Starting with the first line of the data that follows, transcribe every line verbatim until the line containing "[Chia sẻ trên Facebook] (187, 2030)" has been transcribed.
:: Provided material
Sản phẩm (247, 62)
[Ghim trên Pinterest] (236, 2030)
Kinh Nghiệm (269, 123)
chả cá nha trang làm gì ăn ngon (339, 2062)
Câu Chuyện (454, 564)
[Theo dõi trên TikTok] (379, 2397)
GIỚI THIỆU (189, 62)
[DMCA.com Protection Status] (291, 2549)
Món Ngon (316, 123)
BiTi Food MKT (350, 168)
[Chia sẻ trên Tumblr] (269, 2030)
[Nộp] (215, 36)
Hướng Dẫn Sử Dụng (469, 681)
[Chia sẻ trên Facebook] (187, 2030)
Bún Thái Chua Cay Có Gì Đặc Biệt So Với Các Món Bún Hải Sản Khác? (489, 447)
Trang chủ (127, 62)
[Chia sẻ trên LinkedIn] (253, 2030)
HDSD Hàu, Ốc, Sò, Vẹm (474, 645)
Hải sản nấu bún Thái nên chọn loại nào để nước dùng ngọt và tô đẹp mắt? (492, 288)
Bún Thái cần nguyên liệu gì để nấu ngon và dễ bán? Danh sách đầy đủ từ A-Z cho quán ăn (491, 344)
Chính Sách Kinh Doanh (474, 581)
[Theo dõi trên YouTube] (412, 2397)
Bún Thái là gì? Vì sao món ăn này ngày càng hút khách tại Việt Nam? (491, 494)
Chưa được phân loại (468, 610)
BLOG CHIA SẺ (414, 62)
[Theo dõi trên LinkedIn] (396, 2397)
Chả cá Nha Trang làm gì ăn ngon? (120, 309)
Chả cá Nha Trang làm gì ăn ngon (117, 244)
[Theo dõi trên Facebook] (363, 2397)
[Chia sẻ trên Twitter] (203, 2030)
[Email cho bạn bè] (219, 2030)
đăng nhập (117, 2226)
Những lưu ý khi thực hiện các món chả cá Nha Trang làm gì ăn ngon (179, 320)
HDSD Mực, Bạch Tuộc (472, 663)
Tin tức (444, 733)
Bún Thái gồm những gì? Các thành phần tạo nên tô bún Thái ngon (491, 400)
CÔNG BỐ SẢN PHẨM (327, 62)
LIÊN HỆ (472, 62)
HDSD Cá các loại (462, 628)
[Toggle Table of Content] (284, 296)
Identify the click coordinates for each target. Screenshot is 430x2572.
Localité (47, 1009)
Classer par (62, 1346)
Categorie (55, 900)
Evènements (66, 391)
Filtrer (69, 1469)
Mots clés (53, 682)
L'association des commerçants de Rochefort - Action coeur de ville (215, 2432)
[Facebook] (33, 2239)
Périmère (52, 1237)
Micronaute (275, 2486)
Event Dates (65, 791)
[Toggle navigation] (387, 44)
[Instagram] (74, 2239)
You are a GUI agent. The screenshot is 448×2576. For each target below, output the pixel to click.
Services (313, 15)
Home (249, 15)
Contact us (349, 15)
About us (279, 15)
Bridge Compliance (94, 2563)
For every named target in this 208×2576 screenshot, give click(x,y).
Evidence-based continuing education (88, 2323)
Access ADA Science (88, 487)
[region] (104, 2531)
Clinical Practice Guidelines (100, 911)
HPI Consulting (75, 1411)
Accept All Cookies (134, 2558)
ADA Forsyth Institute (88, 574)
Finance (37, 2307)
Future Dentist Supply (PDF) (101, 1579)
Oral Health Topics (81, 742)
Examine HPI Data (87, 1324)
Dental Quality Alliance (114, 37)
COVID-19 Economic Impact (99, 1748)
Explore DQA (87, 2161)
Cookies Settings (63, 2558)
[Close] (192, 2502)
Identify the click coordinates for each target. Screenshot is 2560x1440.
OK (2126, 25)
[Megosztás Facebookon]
::::
** Answer **
Sản phẩm (247, 62)
[Ghim trên Pinterest] (236, 2030)
Kinh Nghiệm (269, 123)
chả cá nha trang làm gì ăn ngon (339, 2062)
Câu Chuyện (454, 564)
[Theo dõi trên TikTok] (379, 2397)
GIỚI THIỆU (189, 62)
[DMCA.com Protection Status] (291, 2549)
Món Ngon (316, 123)
BiTi Food MKT (350, 168)
[Chia sẻ trên Tumblr] (269, 2030)
[Nộp] (215, 36)
Hướng Dẫn Sử Dụng (469, 681)
[Chia sẻ trên Facebook] (187, 2030)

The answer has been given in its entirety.